Now, my father, I must tell of how Umslopogaas the Slaughterer and Galazi the Wolf fared in their war against the People of the Halakazi.
When I had gone from the shadow of the Ghost Mountain, Umslopogaas summoned a gathering of all his headmen, and told them it was his desire that the People of the Axe should no longer be a little people; that they should grow great and number their cattle by tens of thousands.
The headmen asked how this might be brought about--would he then make war on Dingaan the King?
Umslopogaas answered no, he would win the favour of the king thus: and he told them of the Lily maid and of the Halakazi tribe in Swaziland, and of how he would go up against that tribe.

Now some of the headmen said yea to this and some said nay, and the talk ran high and lasted till the evening.

But when the evening was come Umslopogaas rose and said that he was chief under the Axe, and none other, and it was his will that they should go up against the Halakazi.
If there was any man there who would gainsay his will, let him stand forward and do battle with him, and he who conquered should order all things.

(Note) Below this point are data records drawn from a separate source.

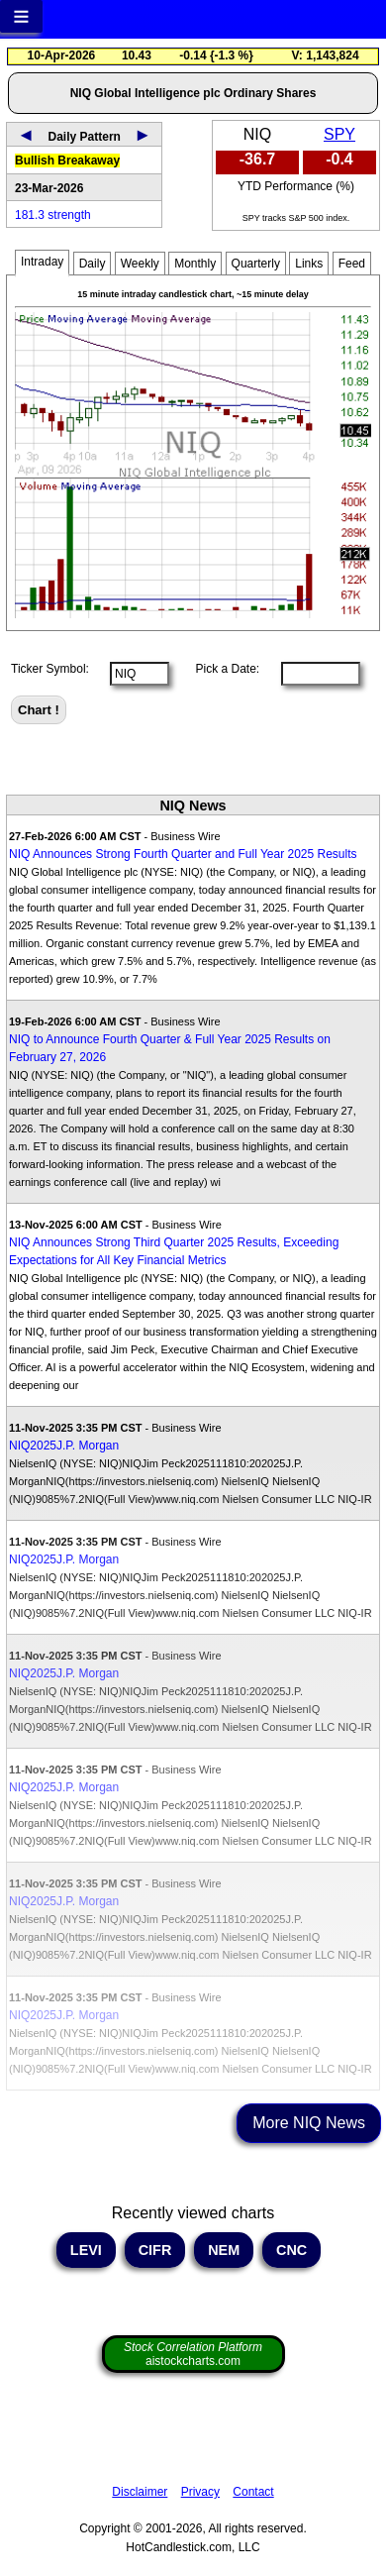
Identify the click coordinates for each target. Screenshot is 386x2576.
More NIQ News (308, 2122)
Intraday (42, 261)
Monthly (195, 263)
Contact (253, 2492)
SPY (339, 134)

To this there was no answer, for there were few who cared to face the beak of Groan-Maker, and so it came about that it was agreed that the People of the Axe should make war upon the Halakazi, and Umslopogaas sent out messengers to summon every fighting-man to his side.
But when Zinita, his head wife, came to hear of the matter she was angry, and upbraided Umslopogaas, and heaped curses on me, Mopo, whom she knew only as the mouth of Dingaan, because, as she said truly, I had put this scheme into the mind of the Slaughterer.